Making Haste from Babylon

Written by Nick Bunker
Review by Marina Oliver

Why did the Pilgrims set sail in the Mayflower, and what has been their influence on both American and English history? This copiously researched book delves into hitherto ignored archives as well as consulting archaeology, linguistics and landscape. Bunker constructs a detailed, wide-ranging account, not just of the voyage and settlement, which takes up a relatively small proportion of the whole, but of the circumstances which drove the Pilgrims to Holland, then New England. The scope of the research can be judged by thirty-four closely printed pages of references.

Starting with a description of the land the Pilgrims would encounter, then conditions in Europe and especially Plymouth, England, just before 1620, and the Mayflower voyage, the author then steps back to describe the religious, economic and social problems faced by men and women who rejected the established church and its rules. The Pilgrims were by then discovering the disadvantages of life in Holland, where war threatened.

This is more than the story of physical survival and religious freedom. There is relatively little about domestic events, far more about the land and its natural resources. The project, financed by merchants hoping for profit from the fashionable and prized beaver pelts, was commercial as well as religious.
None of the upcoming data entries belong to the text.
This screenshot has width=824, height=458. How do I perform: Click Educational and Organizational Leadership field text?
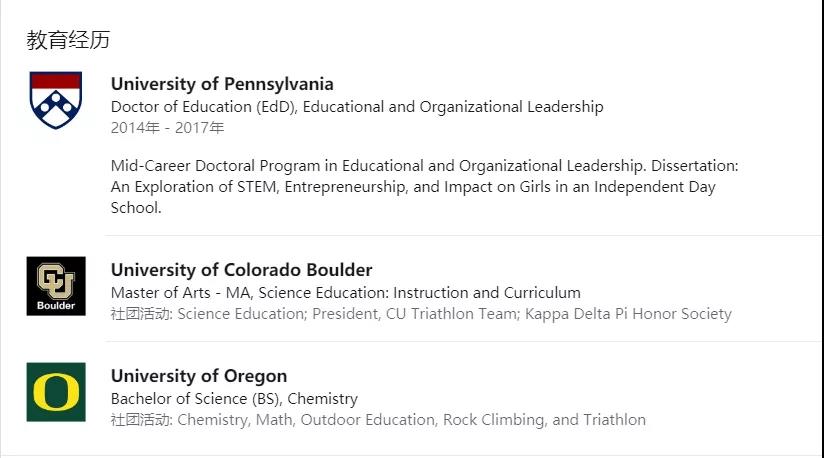pyautogui.click(x=453, y=107)

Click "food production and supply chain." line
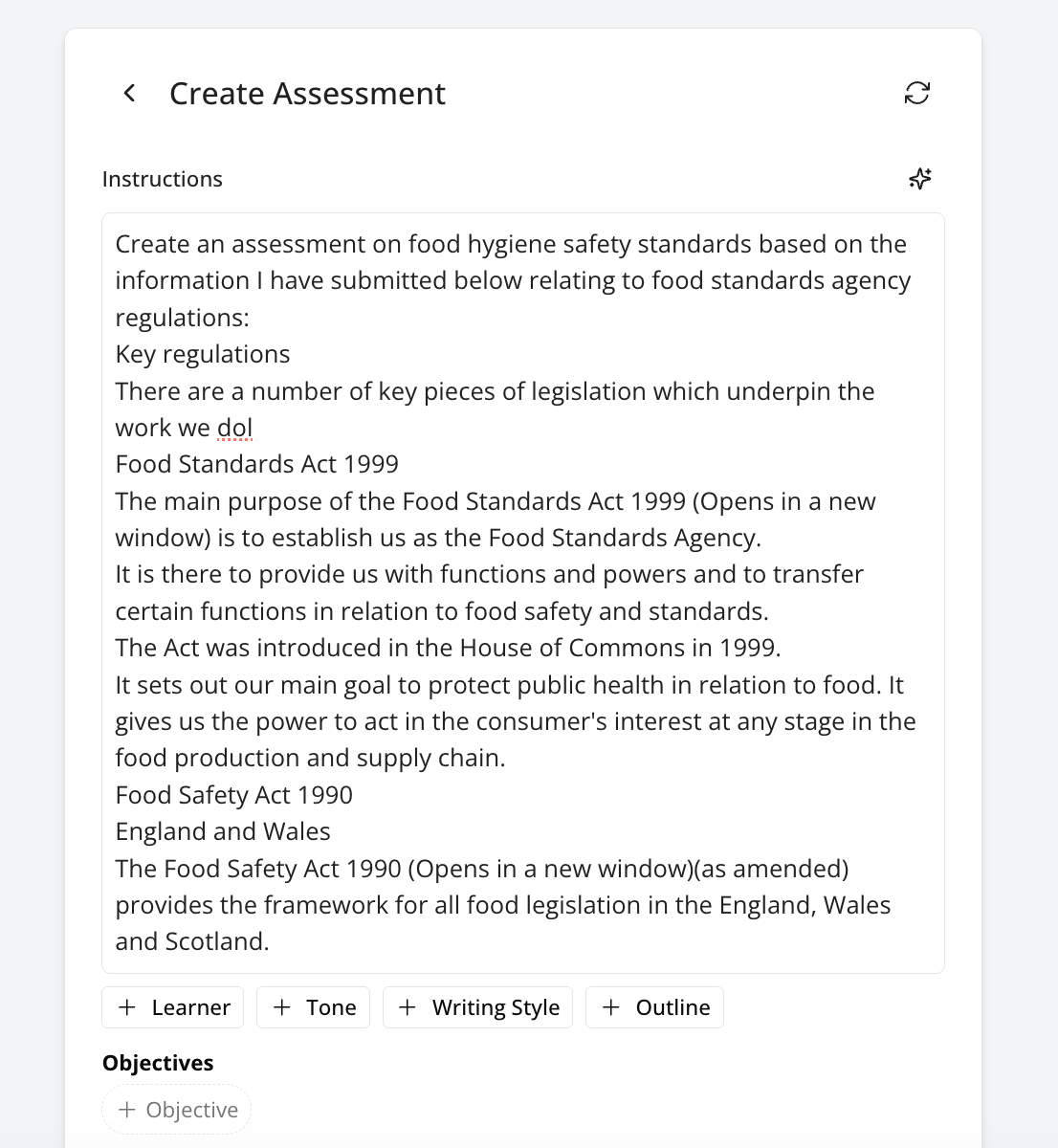(x=310, y=758)
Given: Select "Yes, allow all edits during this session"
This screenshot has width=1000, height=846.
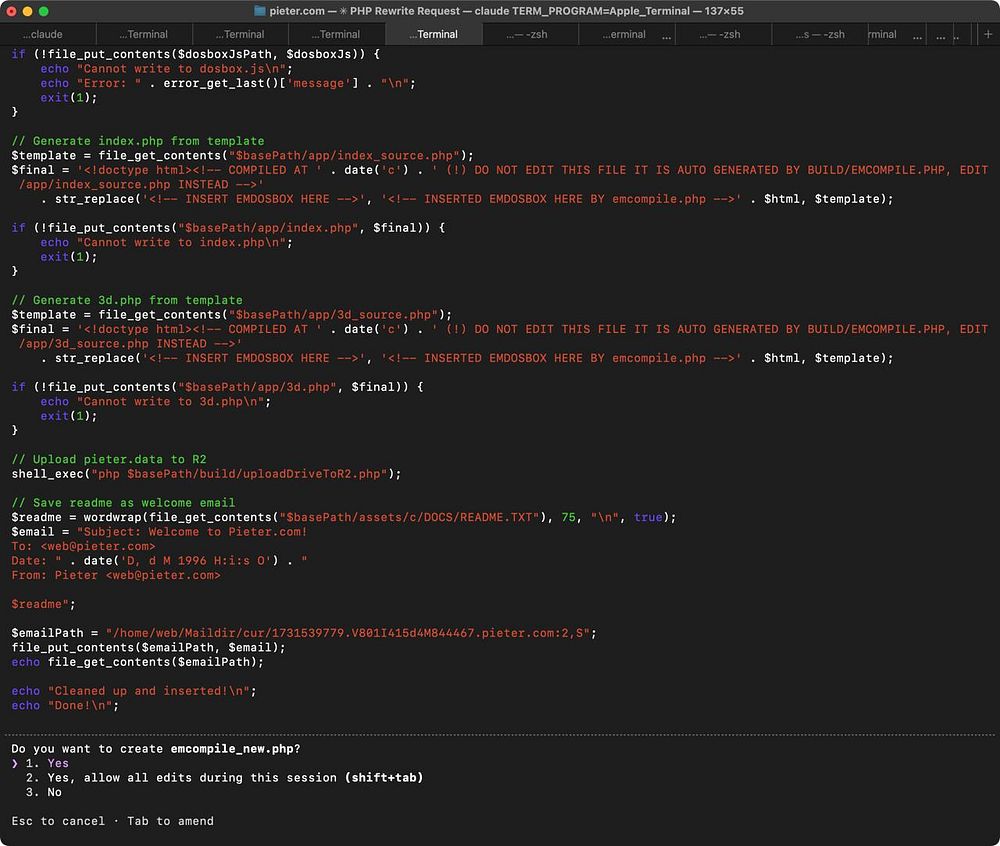Looking at the screenshot, I should click(191, 777).
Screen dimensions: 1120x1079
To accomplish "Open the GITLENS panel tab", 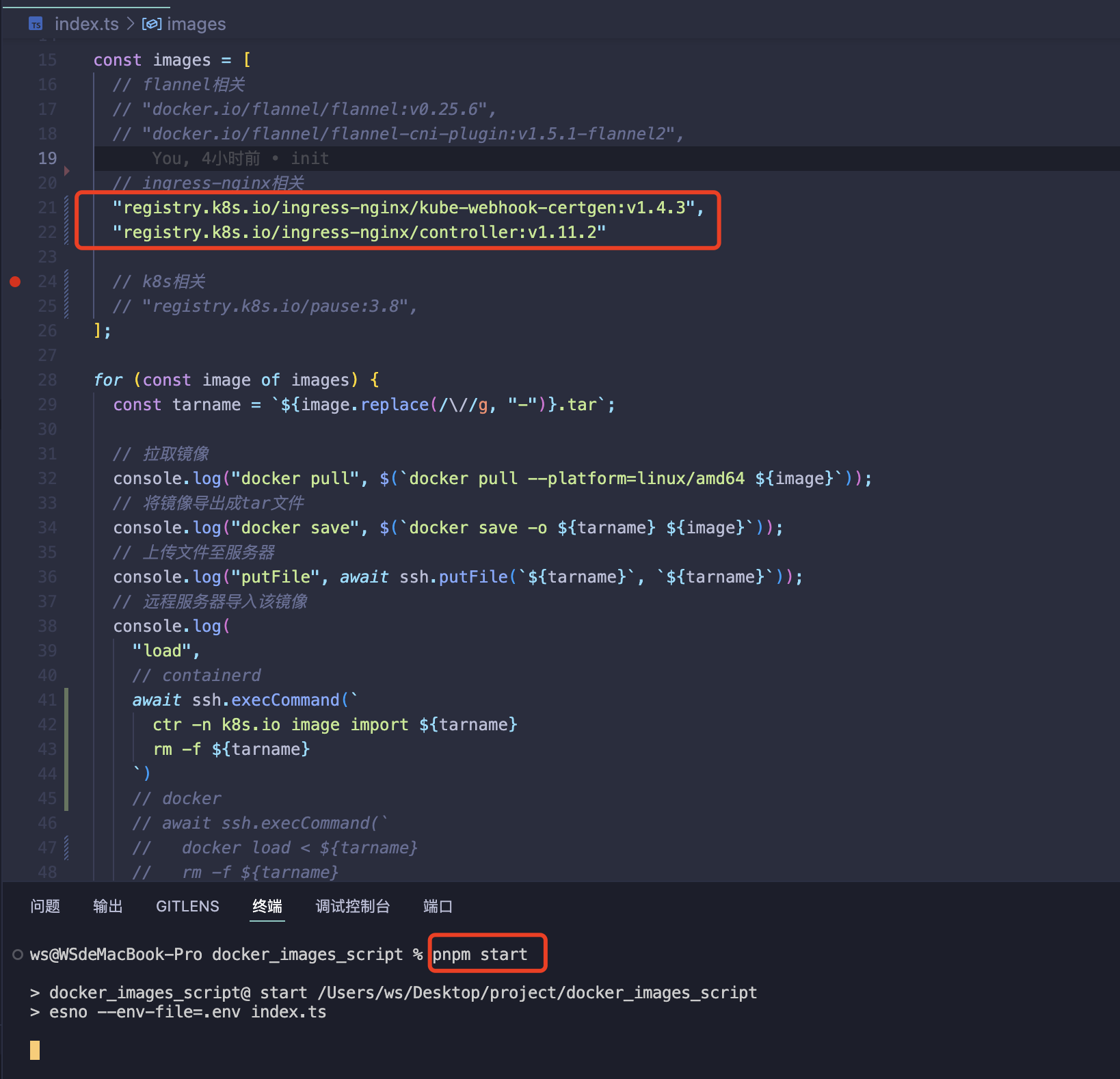I will (187, 907).
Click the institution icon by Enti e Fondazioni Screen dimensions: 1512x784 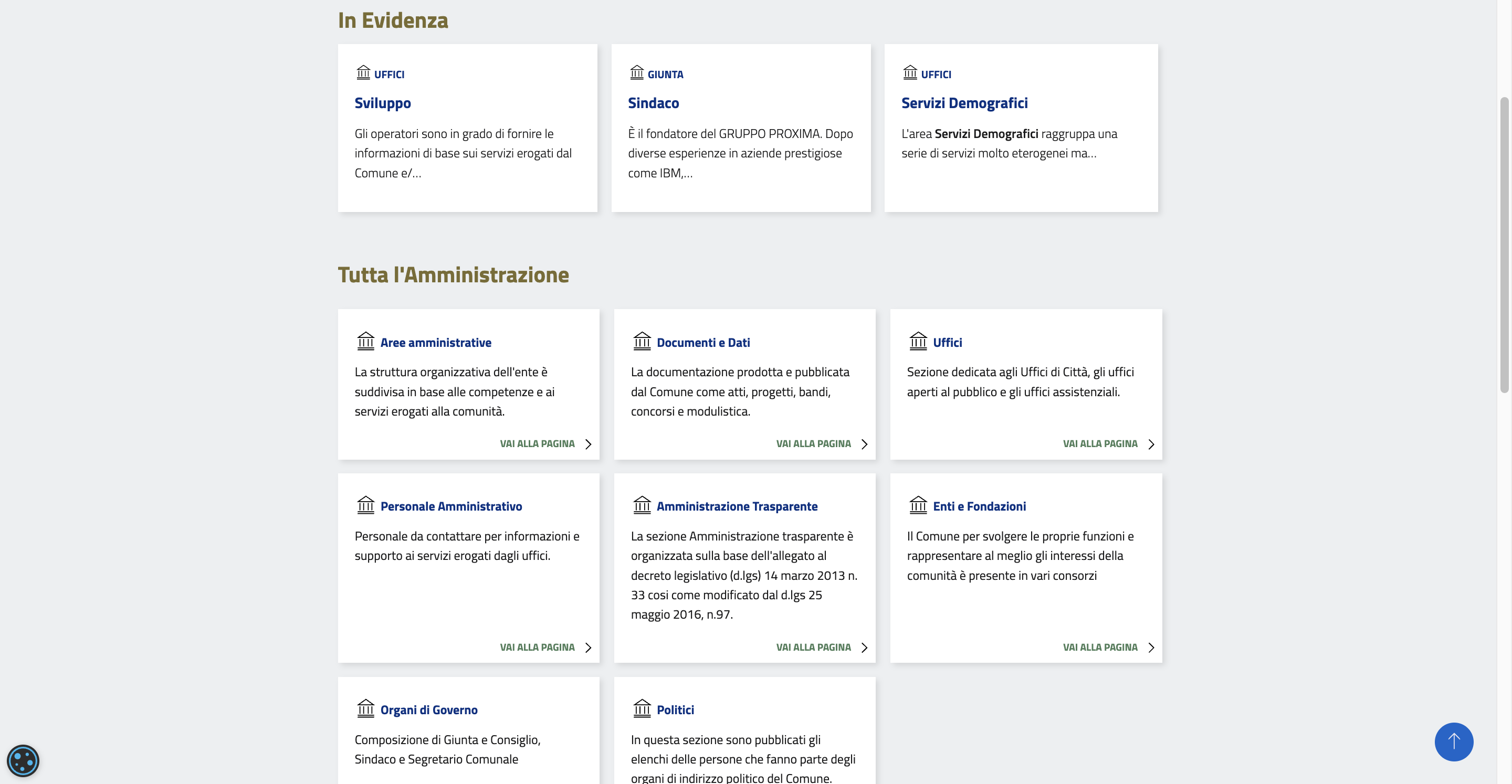point(918,505)
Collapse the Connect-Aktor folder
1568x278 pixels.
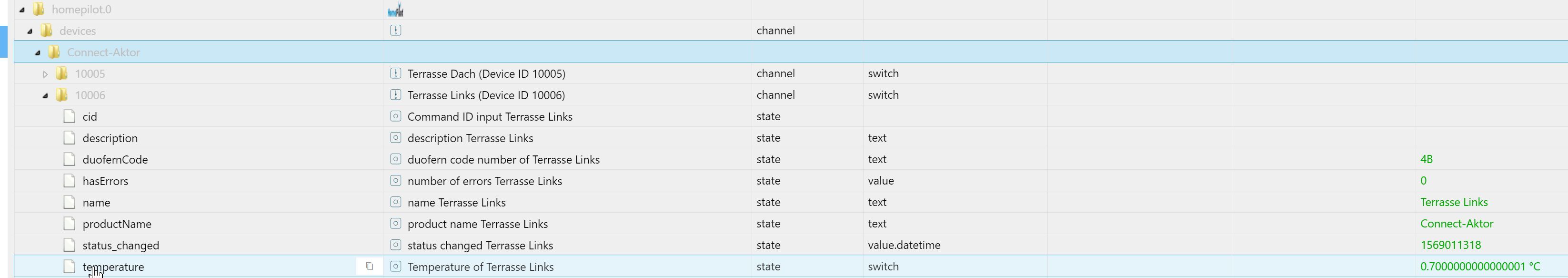pos(38,52)
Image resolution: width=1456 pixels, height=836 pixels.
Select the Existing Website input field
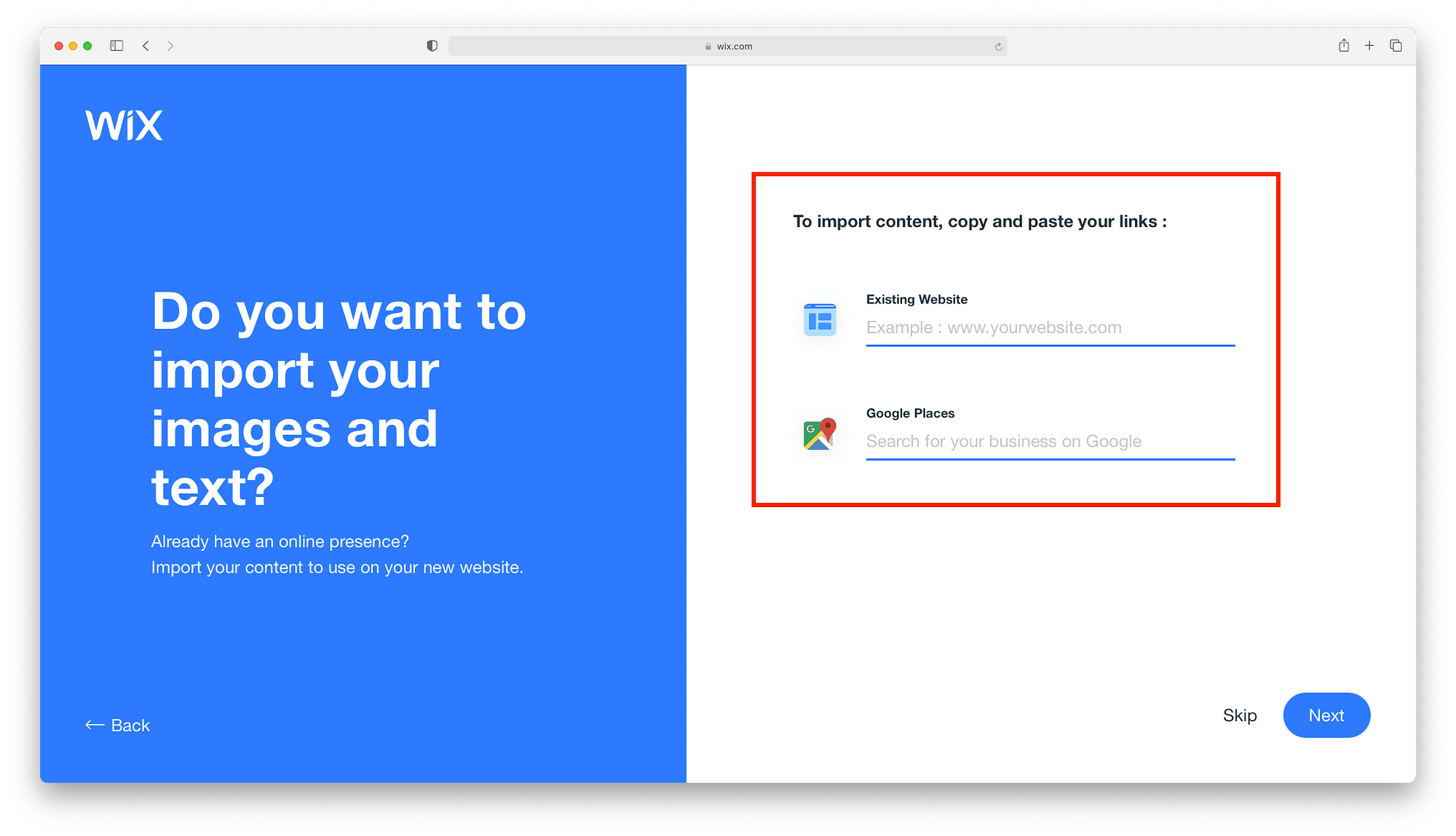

They set up their own system of government, their first act being to sign their ‘Compact’, a document the importance of which the author suggests has been ignored. After the first decade of barely surviving, the colony becomes established, the nucleus of Puritan New England just as conditions back in England encouraged further massive emigration.

This is a scholarly, highly detailed account. I would have appreciated a few more maps, and did not like the jump in chronology, but nevertheless found it absorbing and informative of many things in addition to the Pilgrims.